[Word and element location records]
-----

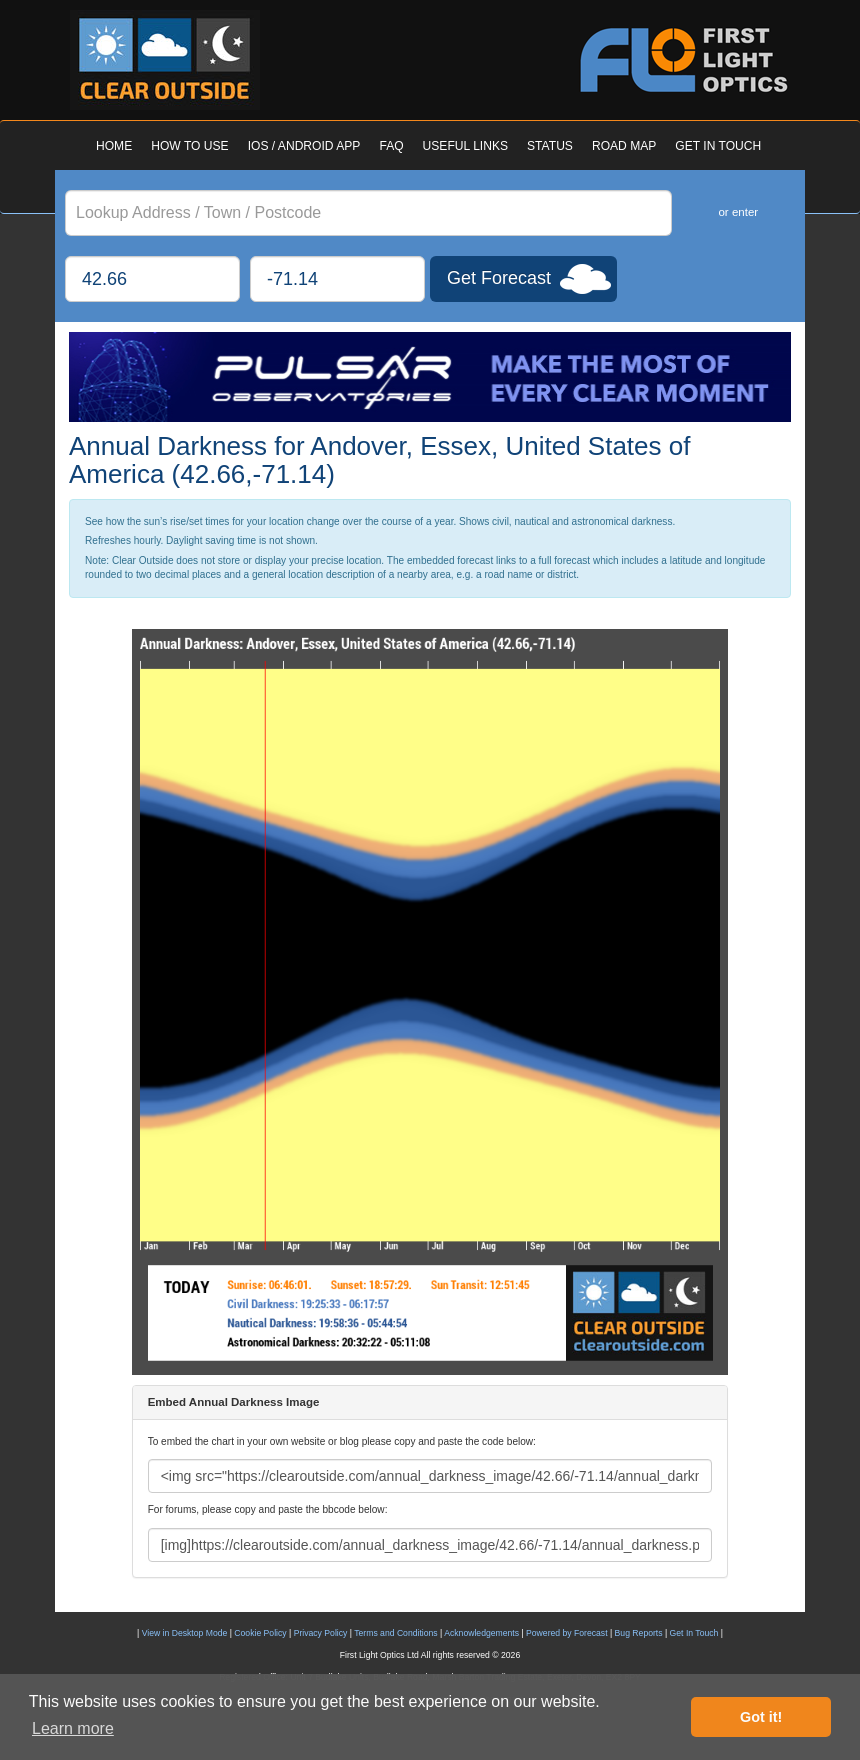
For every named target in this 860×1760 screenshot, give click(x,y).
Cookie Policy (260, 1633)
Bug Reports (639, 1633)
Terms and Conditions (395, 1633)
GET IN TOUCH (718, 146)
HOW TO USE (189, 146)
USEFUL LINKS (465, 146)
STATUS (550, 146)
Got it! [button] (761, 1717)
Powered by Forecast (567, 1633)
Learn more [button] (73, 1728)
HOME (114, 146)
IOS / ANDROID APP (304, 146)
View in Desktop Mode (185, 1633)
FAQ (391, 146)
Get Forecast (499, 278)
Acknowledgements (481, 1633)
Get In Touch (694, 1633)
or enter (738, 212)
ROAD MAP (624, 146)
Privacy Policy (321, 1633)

-----

Task directions: Please render every line of the items above as a JSON list of strings, one string per line, with blank lines and the pictures left out.

Solution to this exercise:
[
  "For every named target in this 860×1760 screenshot, give click(x,y).",
  "Cookie Policy (260, 1633)",
  "Bug Reports (639, 1633)",
  "Terms and Conditions (395, 1633)",
  "GET IN TOUCH (718, 146)",
  "HOW TO USE (189, 146)",
  "USEFUL LINKS (465, 146)",
  "STATUS (550, 146)",
  "Got it! [button] (761, 1717)",
  "Powered by Forecast (567, 1633)",
  "Learn more [button] (73, 1728)",
  "HOME (114, 146)",
  "IOS / ANDROID APP (304, 146)",
  "View in Desktop Mode (185, 1633)",
  "FAQ (391, 146)",
  "Get Forecast (499, 278)",
  "Acknowledgements (481, 1633)",
  "Get In Touch (694, 1633)",
  "or enter (738, 212)",
  "ROAD MAP (624, 146)",
  "Privacy Policy (321, 1633)"
]